En pleno centro de Madrid, en el barrio de Malasaña, hay escondida una joya del barroco madrileño que poca gente conoce. Es el monasterio de San Plácido. Y tan desconocido es que nosotros, que vivimos a menos de cinco minutos a pie, ni sabíamos de su existencia hasta hace unas semanas. Sabíamos que había un edificio histórico –uno más del barrio–, pero no que fuera un convento. Dos son los motivos por los que no te deberías perderte la visita al monasterio de San Plácido: las obras de arte que hay en su interior y conocer todo lo que pasó en él, hechos “muy poco religiosos”, todo hay que decirlo… Te vamos a contar unas cuantas curiosidades del monasterio de San Plácido en Madrid.

Monasterio de San Placido Madrid Fachada Salto
Saltando en la entrada a la iglesia de San Plácido

Desde una de la mayor colección de obras de Claudio Coello hasta los escarceos amorosos de Felipe IV, pasando por posesiones demoníacas, frescos de Francisco Rizzi, toques de difuntos o el Cristo de Velázquez… la visita a la iglesia de San Plácido es un no parar de sorpresas y curiosidades.
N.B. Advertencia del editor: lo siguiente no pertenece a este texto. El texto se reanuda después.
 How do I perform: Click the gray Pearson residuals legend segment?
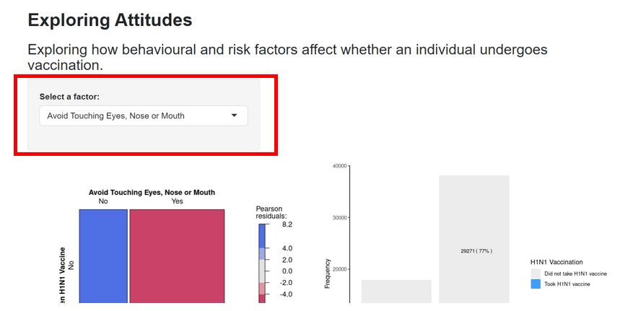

Si hasta se pensó que Velázquez estaba enterrado allí junto a su esposa.

¿Quieres más motivos para visitarlo? La solidaridad. El dinero que se recauda con las entradas y visitas guiadas se utiliza para sufragar la comida de la Hermandad del Refugio. Aprenderás, te sorprenderás y ayudarás, la visita al monasterio de San Plácido es un combo perfecto.

Mejor monja que esposa

A principios del siglo XVII, doña Teresa del Valle y de la Cerda se comprometió con don Jerónimo de Villanueva, protonotario de Aragón y mano derecha del conde-duque de Olivares. No parecía mal casamiento, siendo el novio la tercera persona más importante del reino –por detrás del rey y del conde-duque–. Aún así, la novia decidió que no se quería casar, que quería ser monja…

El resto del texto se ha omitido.